**Information given**
--*--

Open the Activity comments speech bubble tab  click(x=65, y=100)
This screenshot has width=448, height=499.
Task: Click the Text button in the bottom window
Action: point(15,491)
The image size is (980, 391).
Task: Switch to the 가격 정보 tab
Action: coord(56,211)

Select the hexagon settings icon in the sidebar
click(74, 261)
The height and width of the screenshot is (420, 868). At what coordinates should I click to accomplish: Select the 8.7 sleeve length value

--*--

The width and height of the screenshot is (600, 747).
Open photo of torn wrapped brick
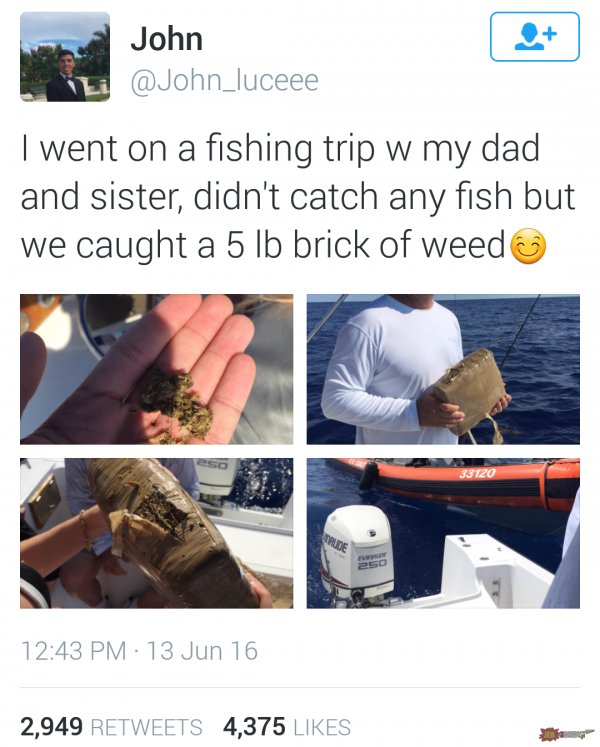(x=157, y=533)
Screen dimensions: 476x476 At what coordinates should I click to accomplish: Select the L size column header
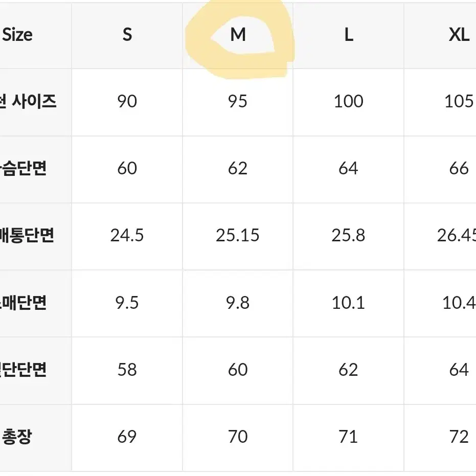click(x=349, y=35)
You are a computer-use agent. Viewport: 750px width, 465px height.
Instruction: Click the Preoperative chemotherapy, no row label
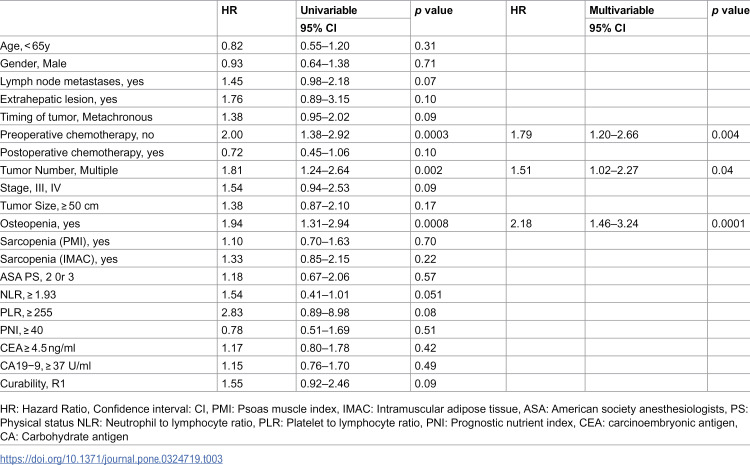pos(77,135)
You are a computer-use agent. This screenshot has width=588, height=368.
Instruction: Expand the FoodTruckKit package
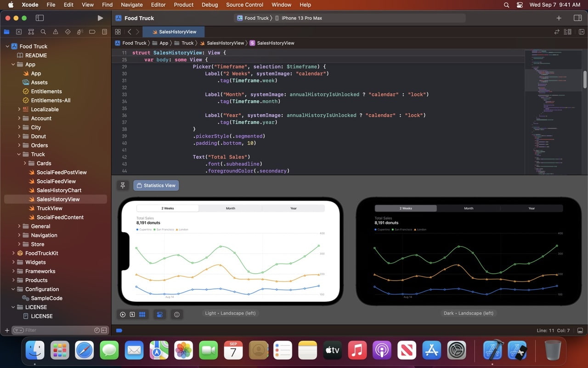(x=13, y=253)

--*--

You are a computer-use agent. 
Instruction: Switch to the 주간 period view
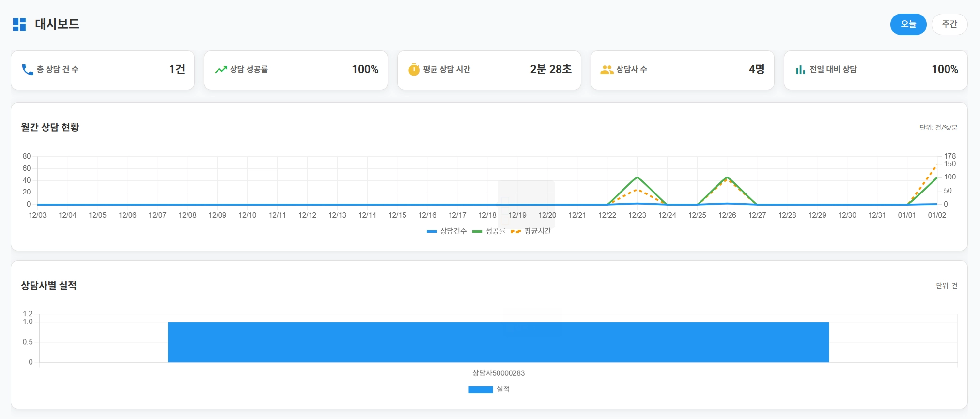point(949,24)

--*--

**Instructions for the task**
Among the lines above, find the one with "Open the Activity" and the one with "The height and". Quote both and everything between them, exactly.

**Solution**
Open the Activity comments speech bubble tab  click(x=65, y=100)
This screenshot has width=448, height=499.
Task: Click the Text button in the bottom window
Action: point(15,491)
The image size is (980, 391).
Task: Switch to the 가격 정보 tab
Action: coord(56,211)

Select the hexagon settings icon in the sidebar
click(74, 261)
The height and width of the screenshot is (420, 868). At what coordinates should I click to accomplish: Select the 8.7 sleeve length value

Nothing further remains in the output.